* PROBLEM TO SOLVE *
Format each line of the items below as a Markdown table with the columns "No." and "Line", numbering the rows and skipping blank lines. Leave the pictures out of your table.

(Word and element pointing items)
··········

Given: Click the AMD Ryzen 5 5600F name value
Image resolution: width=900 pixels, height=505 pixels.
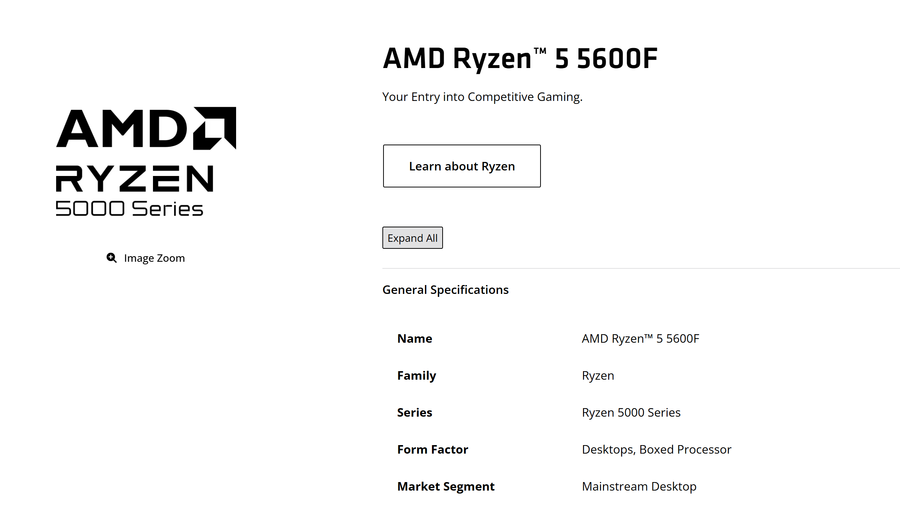Looking at the screenshot, I should (640, 339).
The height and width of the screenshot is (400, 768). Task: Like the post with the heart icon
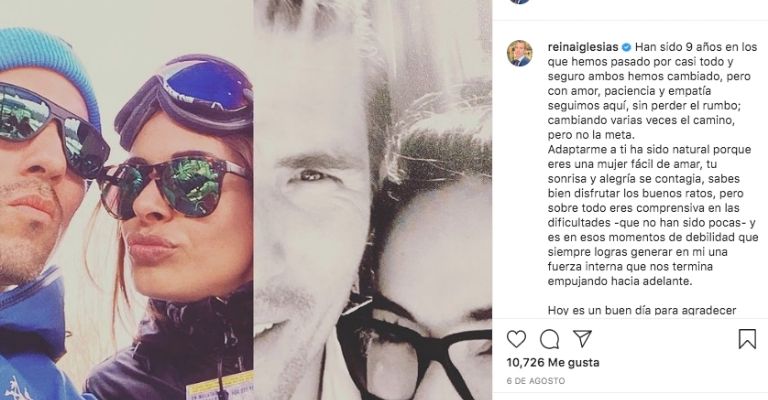point(516,339)
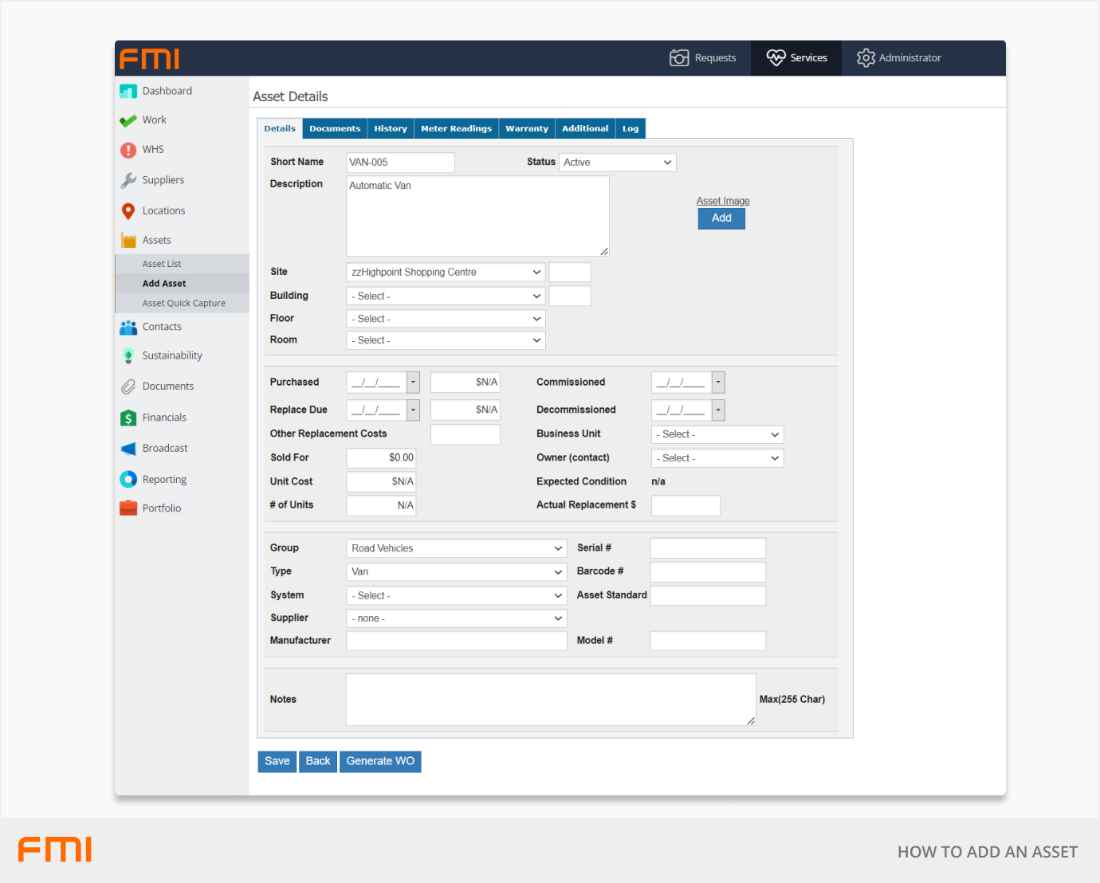Open the Purchased date picker arrow
This screenshot has height=883, width=1100.
point(413,382)
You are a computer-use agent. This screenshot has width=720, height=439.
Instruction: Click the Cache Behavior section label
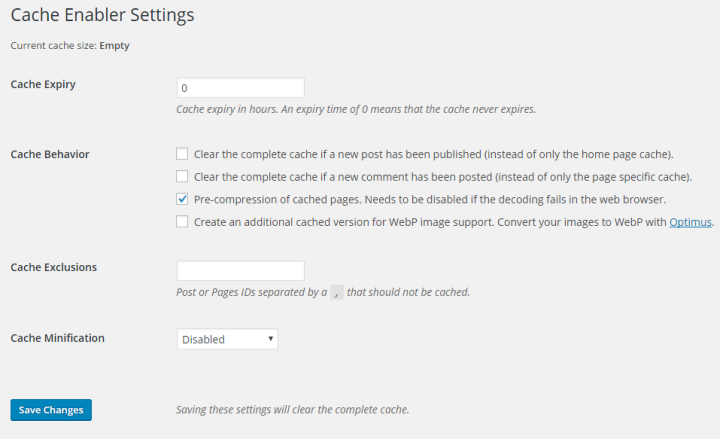click(x=50, y=154)
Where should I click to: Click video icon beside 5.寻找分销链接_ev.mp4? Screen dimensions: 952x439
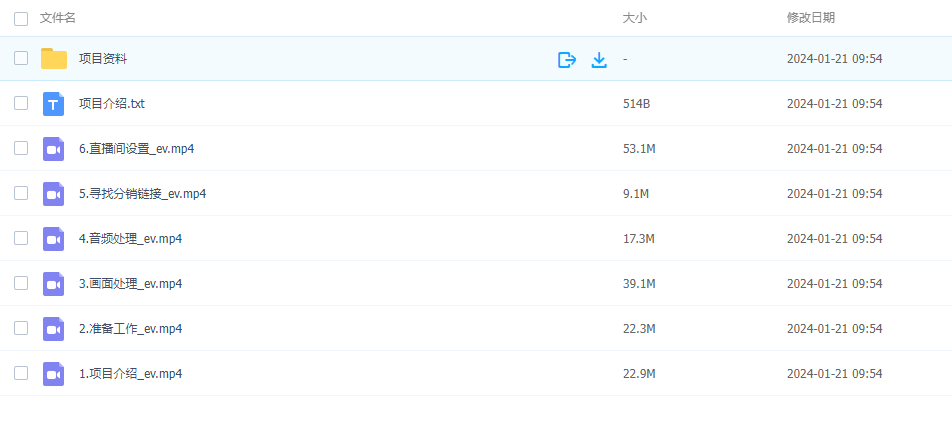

··········

* TASK RESULT *
| No. | Line |
|---|---|
| 1 | Given: Click the AMD Ryzen 5 5600F name value |
| 2 | Image resolution: width=900 pixels, height=505 pixels. |
| 3 | Looking at the screenshot, I should (640, 339). |
| 4 | The height and width of the screenshot is (400, 768). Task: Like the post with the heart icon |
| 5 | point(516,339) |
| 6 | Open the Purchased date picker arrow |
| 7 | This screenshot has height=883, width=1100. |
| 8 | point(413,382) |
| 9 | You are a computer-use agent. This screenshot has width=720, height=439. |
| 10 | Instruction: Click the Cache Behavior section label |
| 11 | click(x=50, y=154) |
| 12 | Where should I click to: Click video icon beside 5.寻找分销链接_ev.mp4? Screen dimensions: 952x439 |